Die Krankheit nicht heilen, aber stoppen

Hoffnung für Kranke und Infizierte: Neue Substanz unterdrückt die Vermehrung von Aidsviren. Doch die vollständige Heilung von Aidskranken bleibt weiterhin Utopie  ■ Von Karin Bundschuh

Berlin (taz) – Aidskranke hoffen wieder auf Heilung, seit vier Substanzen isoliert wurden, die angeblich die Vermehrung des Aidsvirus (HIV) unterdrücken. Entdeckt haben sie Wissenschaftler des Paul-Ehrlich-Instituts in Langen und Forscher um den Amerikaner Robert Gallo, einem der beiden Entdecker des Aidsvirus. Interleukin 16 (IL 16) heißt das Eiweißmolekül, an das die Wissenschaftler am Paul-Ehrlich-Institut ihre Hoffnungen knüpfen. Wie dieser Botenstoff des Immunsystems das HI-Virus in Schach hält, ist noch unklar. Doch bei Versuchen an infizierten Zellkulturen stoppte IL-16 die Vermehrung des HI-Virus vollständig. Die drei Substanzen, die das Team um Gallo gefunden hat, sind mit IL 16 verwandt und gehören zur Gruppe der Chemokine.

Trotz vielversprechender Laborergebnisse warnte Reinhard Kurth, Projektleiter am Paul-Ehrlich-Institut, am Mittwoch abend vor überzogenen Erwartungen. Es sei „Utopie, auf eine vollständige Heilung Aidskranker durch IL-16 zu hoffen“. Für ihn wäre es bereits ein enormer Erfolg,wenn es gelänge, die tägliche Vermehrung der Viren im menschlichen Körper von derzeit 100 Millionen auf eine Million zu vermindern. Bei Aidspatienten, deren Immunsystem die Virenzahl gering halten konnte, brach die Krankheit bisher viele Jahre später aus als bei Infizierten, die viele Millionen Viren im Körper trugen.
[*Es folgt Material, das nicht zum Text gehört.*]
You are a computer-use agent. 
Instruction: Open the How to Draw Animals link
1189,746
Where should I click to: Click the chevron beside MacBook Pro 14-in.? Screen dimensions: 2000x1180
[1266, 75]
Auch Uli Markus vom Aidszentrum am Robert-Koch-Institut in Berlin mahnt zur Besonnenheit. Er spricht zwar von einem „großen Forschungserfolg“. Doch ob und wann sich die Ergebnisse in eine Therapie umsetzen lassen, müsse man abwarten. Gerade bei der Verwendung von Botenstoffen des Immunsystems zur Behandlung von Krankheiten gab es in der Vergangenheit immer wieder enorme Probleme. Die Substanzen ließen sich nicht gezielt an die Orte bringen, an denen sie wirken sollten, und deshalb mußten Patienten bei Interleukintherapien erhebliche Nebenwirkungen, wie Fieber und Durchfall, in Kauf nehmen.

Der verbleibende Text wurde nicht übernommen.